*Text segment:*
Alcohol Gap Between Men And Women Now Nonexistent, Girls Now Drink As Much Booze As Boys

Ladies, drink up! Women now have the same alcohol intake with men. The creation of lighter, sweeter products specifically aimed at girls and young women is said to be one of the major reasons for this change.

The National Drug and Alcohol Research Center did a study on the matter and found out that this change is mainly caused by successful marketing campaigns. Other studies even suggested that young women may be out-drinking men.

"These results have implications for the framing and targeting of alcohol use prevention and intervention programs. Alcohol use and alcohol-use disorders have historically been viewed as a male phenomenon. The present study calls this assumption into question and suggests that young women in particular should be the target of concerted efforts to reduce the impact of substance use and related harms," the researchers said.

The research looked at data for a period of about a century involving the alcohol consumption habits of around four million individuals.

Emily Robinson, director of campaigns at Alcohol Concern said, "Since the 1950s we've seen women's drinking continue to rise. Drinking at home has continued to increase and because alcohol is so cheap and easily available it's become an everyday grocery item. We've also seen a concerted effort from the alcohol industry to market products and brands specifically to women. We know from our annual Dry January campaign that people often don't realize that alcohol has become a habit rather than a pleasure, with women having 'wine o'clock' most nights of the week."

However, women's bodies do not have the same level of tolerance for alcohol as men's. Women have a higher fat to water ratio, which means alcohol in the body is more concentrated. Women's livers are also normally smaller than men's, making it harder for alcohol to process safely.

"This is why we need mandatory health warnings on alcohol products and a mass media campaign to make sure the chief medical officer's guidelines are widely known and understood," Robinson concluded.

*Extracted data:*
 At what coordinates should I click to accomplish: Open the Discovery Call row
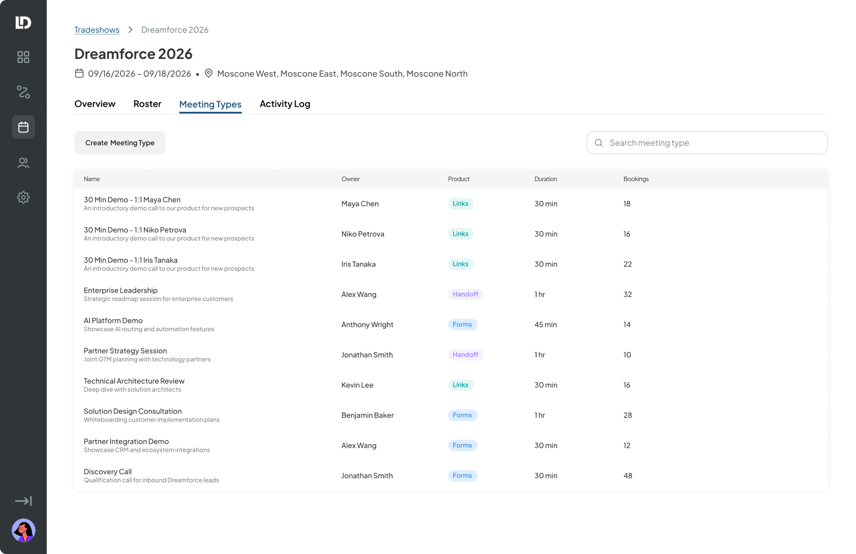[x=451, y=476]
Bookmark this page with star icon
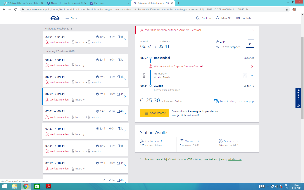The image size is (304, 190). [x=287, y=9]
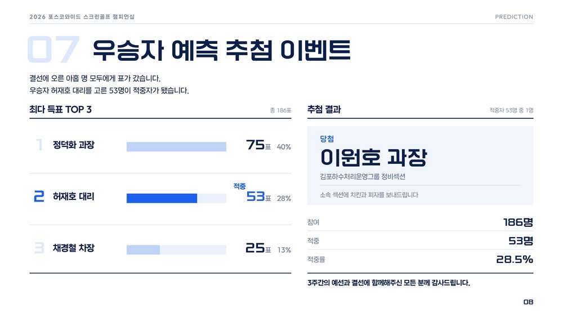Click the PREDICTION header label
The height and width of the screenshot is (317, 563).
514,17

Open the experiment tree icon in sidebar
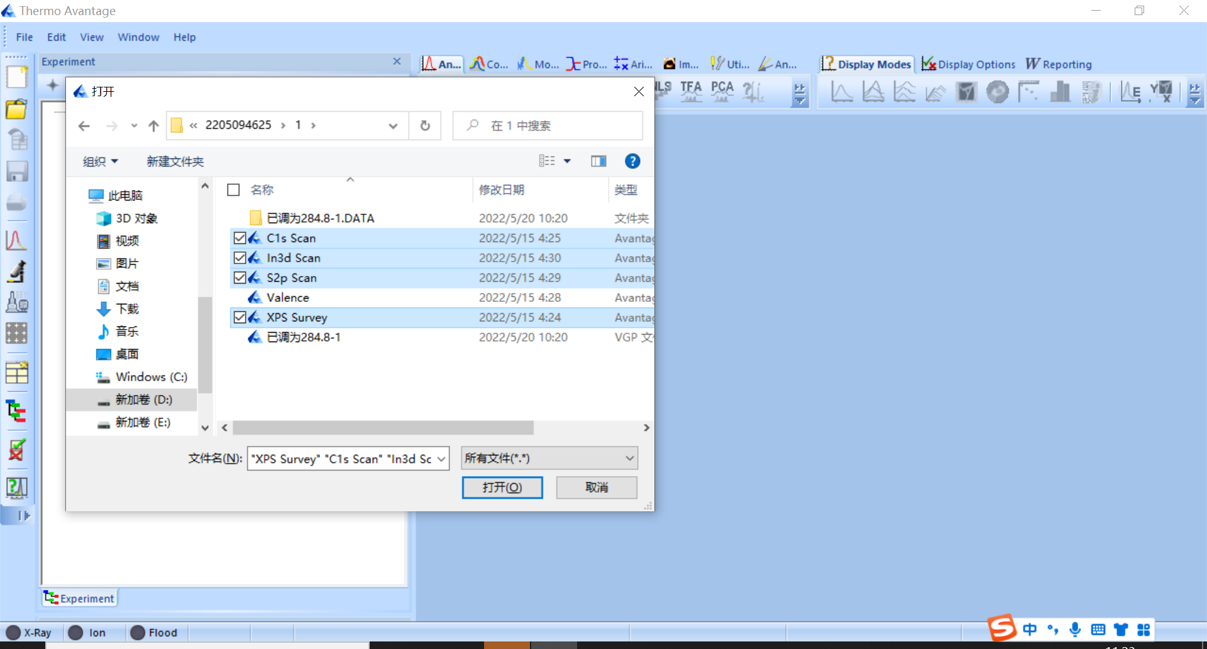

*What you will do:*
Answer these questions about the article on women's drinking:
1. Which organization carried out the study on the matter?
2. About how many people's drinking habits did the research look at?
3. What makes alcohol more concentrated in women's bodies?

*Result:*
1. The National Drug and Alcohol Research Center.
2. Around four million.
3. Women have a higher fat to water ratio.